Gahnia howeana

Scientific classification
- Kingdom: Plantae
- Clade: Tracheophytes
- Clade: Angiosperms
- Clade: Monocots
- Clade: Commelinids
- Order: Poales
- Family: Cyperaceae
- Genus: Gahnia
- Species: G. howeana
- Binomial name: Gahnia howeana R.O.Gardner (1997)

= Gahnia howeana =

- Genus: Gahnia
- Species: howeana
- Authority: R.O.Gardner (1997)

Species of grass-like plant

 Gahnia howeana is a flowering plant in the sedge family. The specific epithet refers to Lord Howe Island, where it is found. It was formerly lumped with Gahnia xanthocarpa, which is now considered to be endemic to New Zealand.

==Description==
It is a strong, tussocky perennial sedge with stout, smooth culms, growing to 1–2 m in height. The leaves are as long as the culms and about 1 cm wide at the base.
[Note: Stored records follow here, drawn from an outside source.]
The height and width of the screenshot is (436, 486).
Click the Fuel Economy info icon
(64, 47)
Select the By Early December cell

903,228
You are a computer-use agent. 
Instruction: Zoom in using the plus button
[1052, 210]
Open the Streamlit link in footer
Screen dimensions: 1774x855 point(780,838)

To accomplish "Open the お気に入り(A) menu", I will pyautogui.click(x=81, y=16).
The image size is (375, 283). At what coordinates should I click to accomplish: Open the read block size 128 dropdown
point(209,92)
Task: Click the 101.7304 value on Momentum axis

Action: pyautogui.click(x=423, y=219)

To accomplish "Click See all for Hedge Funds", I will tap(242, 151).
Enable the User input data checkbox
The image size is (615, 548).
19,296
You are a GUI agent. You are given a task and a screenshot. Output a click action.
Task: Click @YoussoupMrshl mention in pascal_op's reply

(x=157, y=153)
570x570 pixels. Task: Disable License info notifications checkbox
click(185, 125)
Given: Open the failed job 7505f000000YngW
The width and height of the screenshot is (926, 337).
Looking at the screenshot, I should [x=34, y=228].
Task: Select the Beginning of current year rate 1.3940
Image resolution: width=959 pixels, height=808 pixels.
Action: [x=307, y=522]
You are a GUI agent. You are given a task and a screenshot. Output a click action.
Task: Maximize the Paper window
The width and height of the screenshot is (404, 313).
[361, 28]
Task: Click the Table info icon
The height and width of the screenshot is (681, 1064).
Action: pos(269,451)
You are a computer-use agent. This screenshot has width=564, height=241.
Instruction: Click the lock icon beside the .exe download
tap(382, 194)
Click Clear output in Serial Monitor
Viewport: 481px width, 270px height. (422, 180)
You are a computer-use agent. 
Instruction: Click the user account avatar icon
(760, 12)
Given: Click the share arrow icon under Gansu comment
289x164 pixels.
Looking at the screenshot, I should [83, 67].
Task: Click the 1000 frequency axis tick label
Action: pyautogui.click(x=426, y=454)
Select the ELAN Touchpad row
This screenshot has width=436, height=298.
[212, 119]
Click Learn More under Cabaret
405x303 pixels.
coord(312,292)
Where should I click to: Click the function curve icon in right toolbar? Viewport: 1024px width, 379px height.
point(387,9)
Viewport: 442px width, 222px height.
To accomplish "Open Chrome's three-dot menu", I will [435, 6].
It has a drooping, paniculate inflorescence, 30–40 cm in length.

==Distribution and habitat==
The sedge is endemic to Australia’s subtropical Lord Howe Island in the Tasman Sea. It occurs in moist areas within low forest on the rocky slopes and summits of Mounts Lidgbird and Gower at the southern end of the island.